Handling different timezones of HAProxy logs in ELK stack

Written by - 1 comments

Published on - last updated on March 19th 2020 - Listed in Docker Rancher Linux ELK HAProxy Containers


This is a follow-up article on my previous post (Docker container syslog logs not appearing in ELK Kibana (different timezone)). I had the problem that a Docker container, which runs HAProxy, sent its logs in UTC (because the container's timezone was set in UTC). But the receiving Logstash server (running in UTC+2) thought it had to subtract two hours again. Which resulted in a time gap of 4 hours. The log was received at 13:38 UTC+2, the entry was inserted into Elasticseach as 09:38 UTC:

Aug 25 13:38:00 inf-elk01-t logstash[8657]:      "@timestamp" => 2017-08-25T09:38:00.000Z,

To tackle this problem, I had to get myself a bit into the Logstash filters and their possibilities. But first let me outline the setup so the configs make sense at last.

Usually my HAProxy machines run as VM's or inside a Linux container (LXC). HAProxy writes local log files which are then parsed by Filebeat and sent to Logstash (see article Install and configure Elastic Filebeat through Ansible for additional information on that).

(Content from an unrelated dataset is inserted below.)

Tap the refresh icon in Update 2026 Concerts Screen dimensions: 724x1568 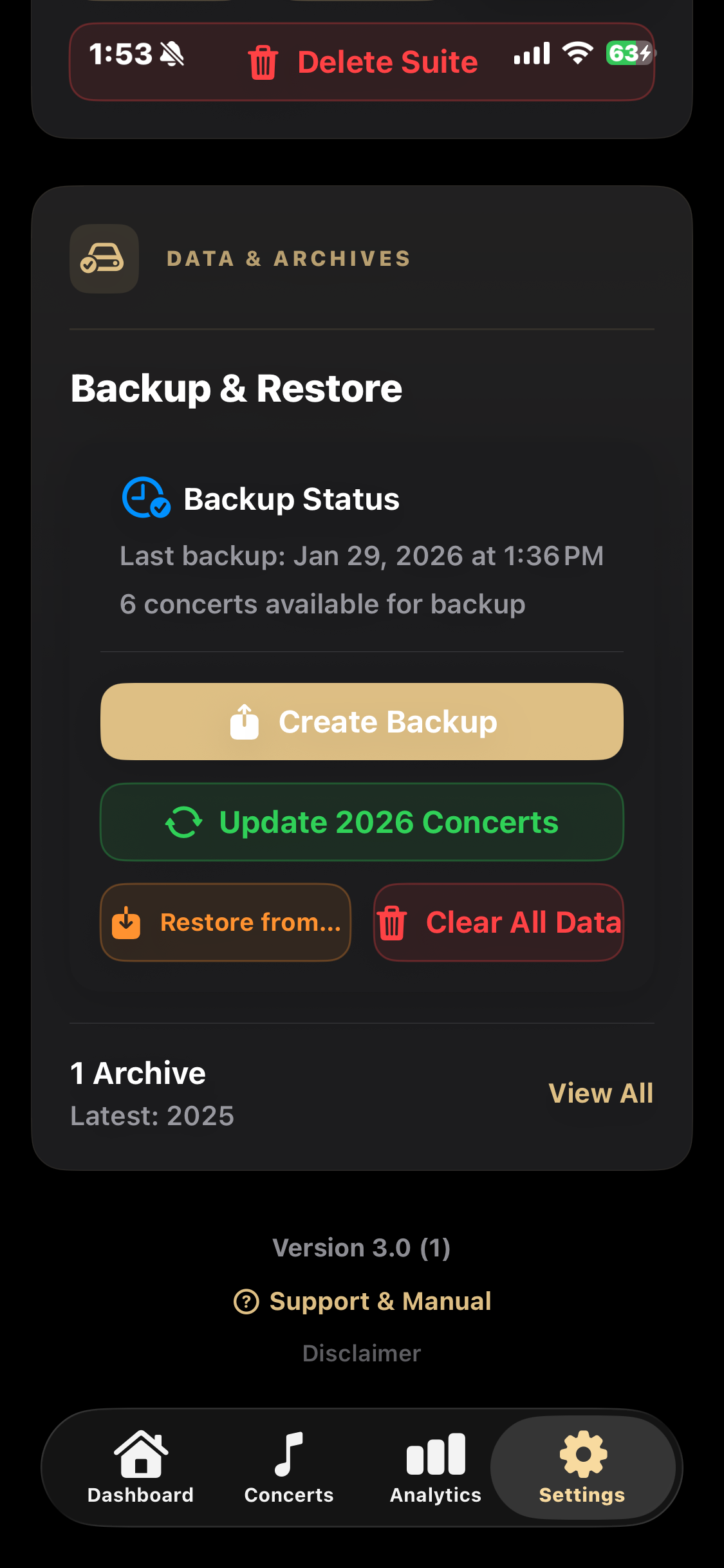(x=183, y=822)

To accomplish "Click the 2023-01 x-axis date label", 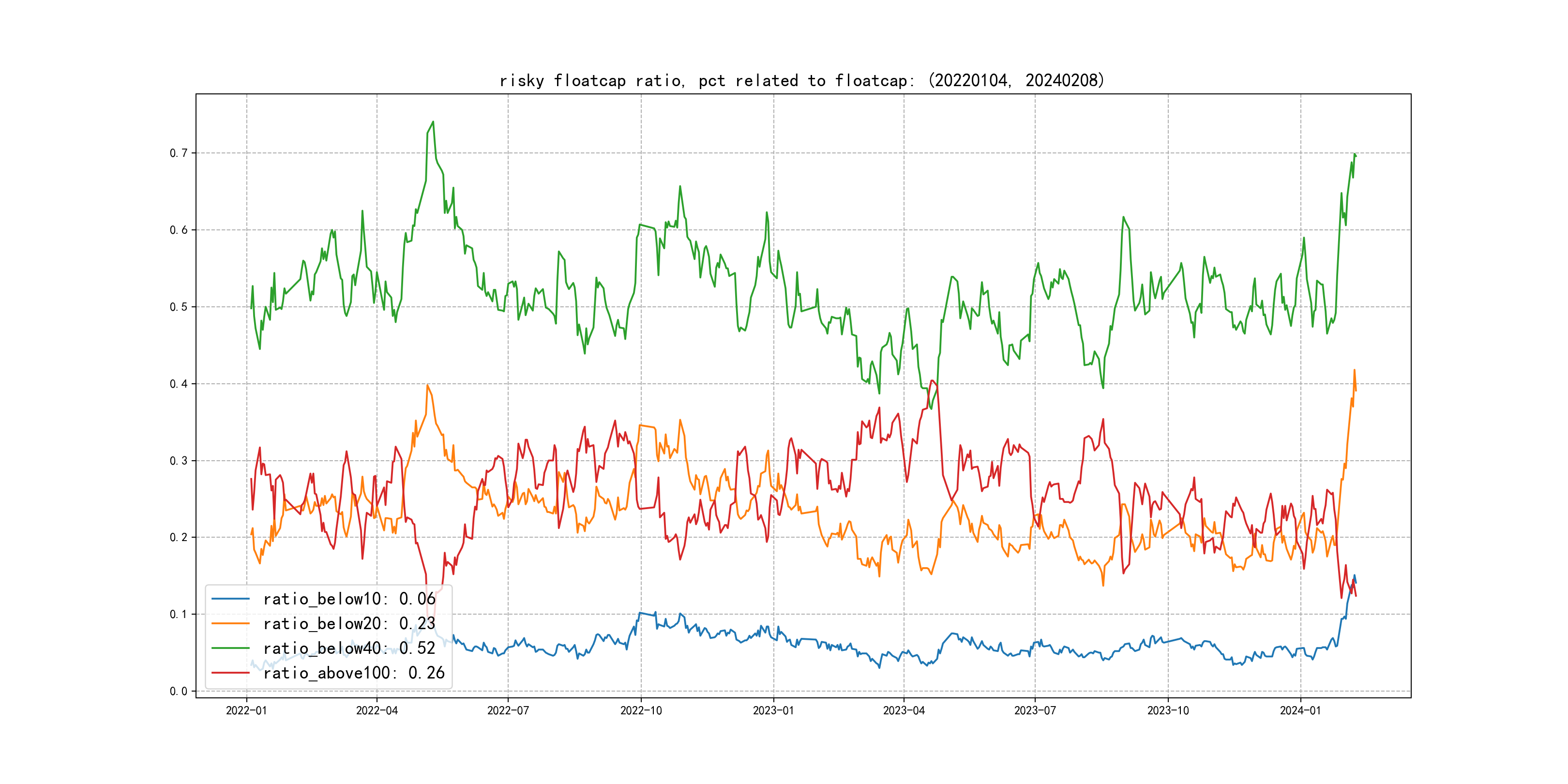I will tap(774, 710).
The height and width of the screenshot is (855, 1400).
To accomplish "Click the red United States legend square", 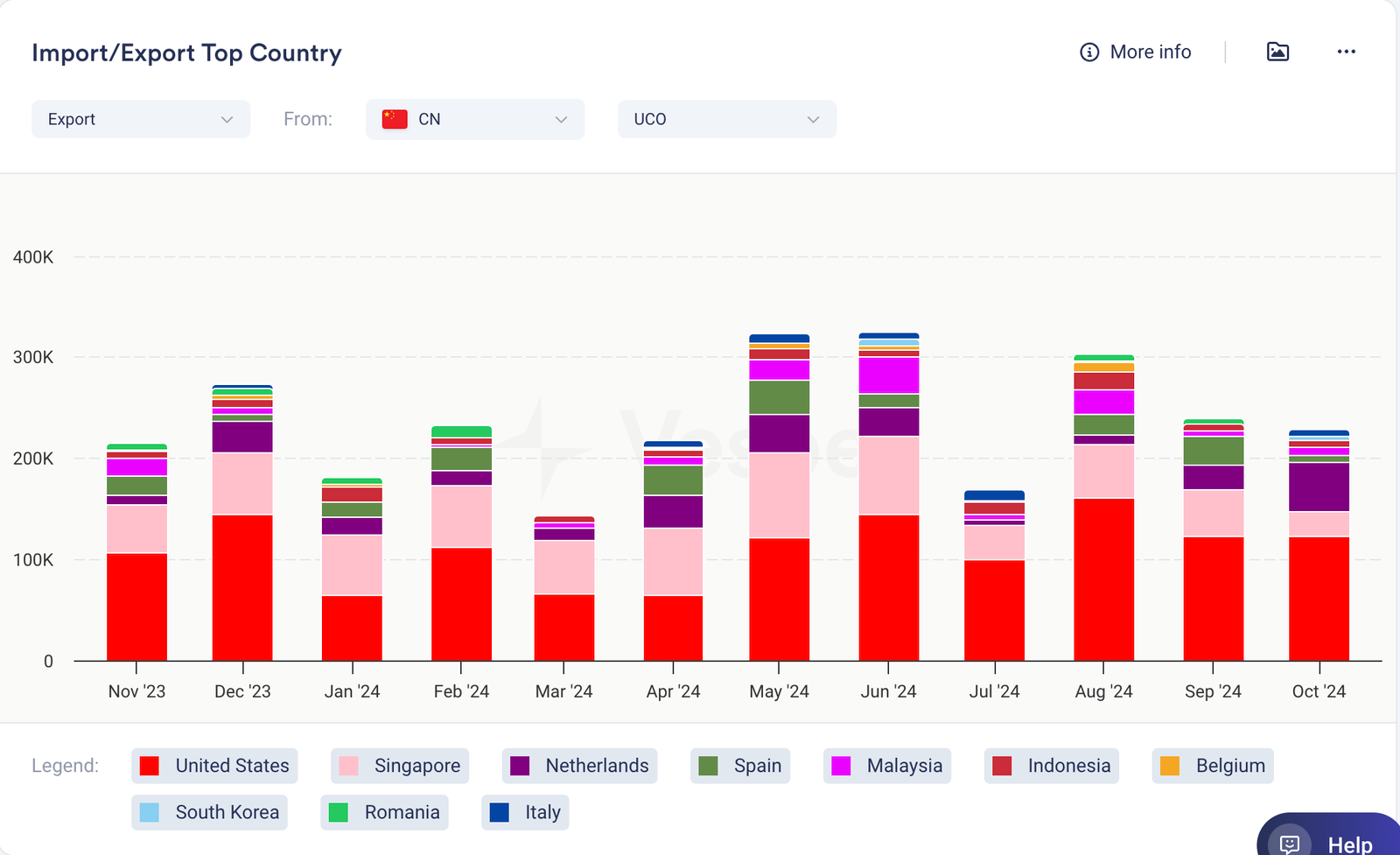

As you can see on that article, Filebeat appends the "document_type" with the value "haproxy".
In the Docker environment, which runs on Rancher, we use the Rancher-internal load balancer service. As this is based on a container image we cannot interfere with, the only way to get the HAProxy logs from within the container is to modify the HAProxy config. In Rancher this can be done by using the column "custom haproxy.cfg". Entries in there will be merged with the dynamically created configuration. I added the relevant parts for the logging:

Rancher custom haproxy.cfg

global
  log logstash.example.com:514 local0
  log logstash.example.com:514 local1 notice

defaults
  log global
  option httplog
  mode http

HAProxy allows logging to a central syslog server via IP and UDP port. So in this case I configured rsyslog on the Logstash machine (logstash.example.com) to listen to and receive syslog messages.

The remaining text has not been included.